Prove that if $x^p - a$ is reducible over a field $F,$ then it has a root in $F.$
I think the right statement should be
Let $p$ be a prime and $F$ be a field with characteristic $q \neq p$. Then for every $a \in F^{\times}$ the polynomial $f(x)=x^p - a$ either has a root or is irreducible.

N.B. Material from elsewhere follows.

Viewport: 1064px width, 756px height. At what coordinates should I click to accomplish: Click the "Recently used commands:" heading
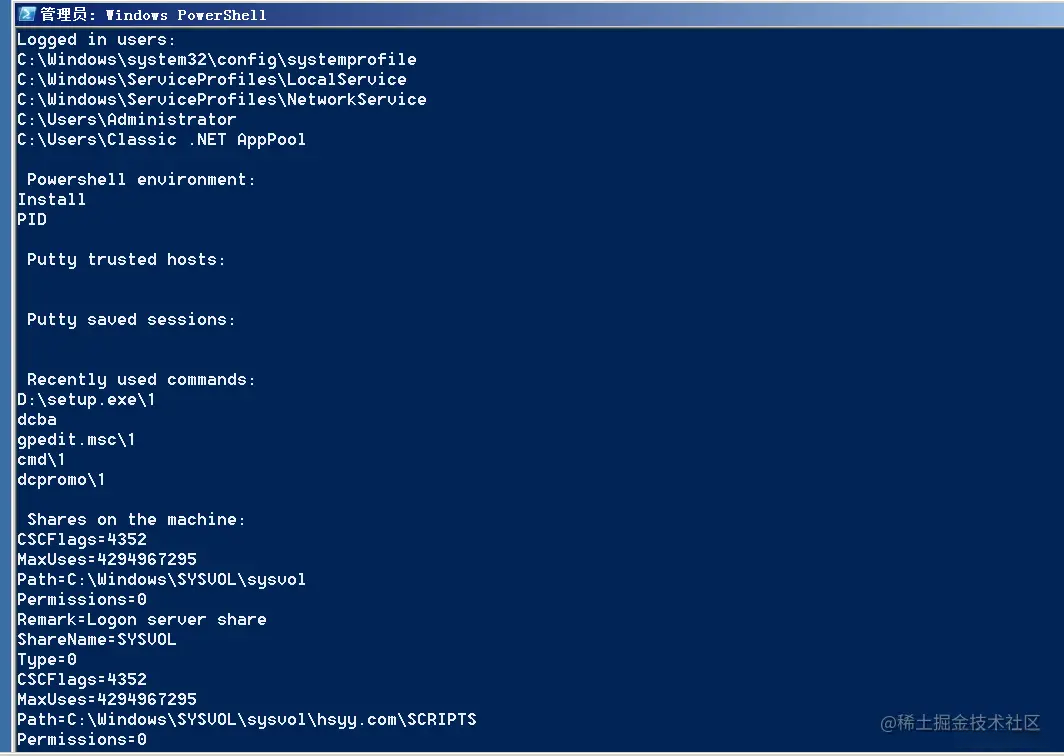[141, 380]
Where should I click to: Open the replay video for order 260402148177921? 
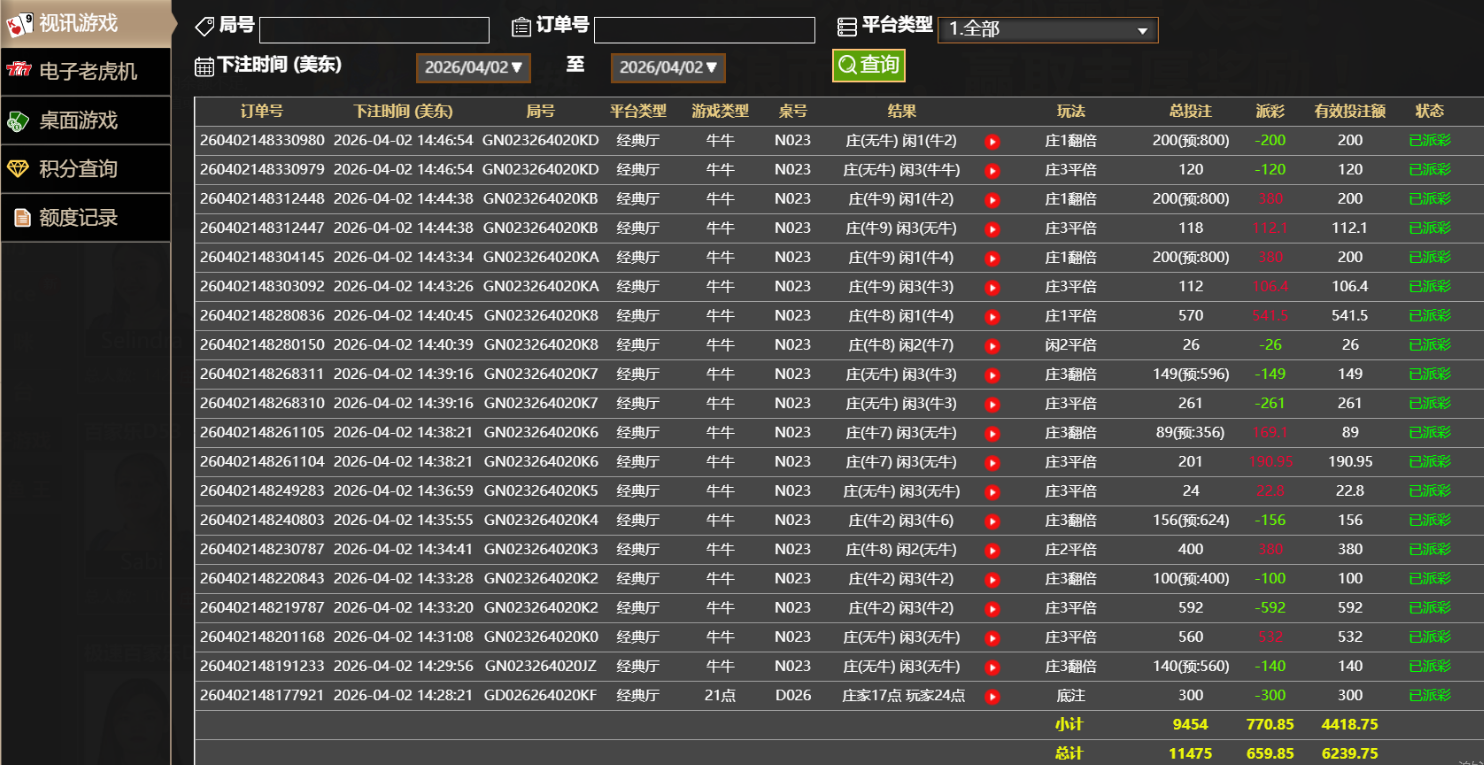(992, 696)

At first, $f'(x)=px^{p-1} \neq 0$ since $p \neq q$. Therefore, $f$ is separable. Consider the splitting field of $F$, say $E$. Let $\alpha \in E$ be a root of $f$, $\alpha^p = a$ and $\omega$ be a primitive element of order $p$ in $E$ then all root of $f$ are $S=\left \{\alpha,\alpha\omega,...,\alpha \omega^{p-1} \right \}$. Suppose $f$ is reducible in $F[x]$ then there exists two polynomial $g,h \in F[x]$ such that $$x^p - a = g(x)h(x).$$ Consider the same representation, but in $E[x]$, let $0<k=\mathrm{deg}(g)<p$ then $$g(x) = \prod_{s \in S}(x - s).$$ In particular, $g(0)=\pm \alpha^k \omega^n$, we may assume $g(0)=\alpha^k\omega^n$ so $(g(0))^p = \alpha^{kp}\omega^{np}=a^k$. Since $k<p$ there exists $s,t$ such that $ks + pt = 1$ and hence $$a = a^{ks+pt}= a^{ks}a^{pt}=(g(0))^{ps}a^{pt}=(a^tg(0)^s)^{p}.$$ But recall that $g(0),a \in F \Rightarrow a^tg(0)^s \in F$ so consequently $f(x)$ has $a^tg(0)^s \in F$ as a root.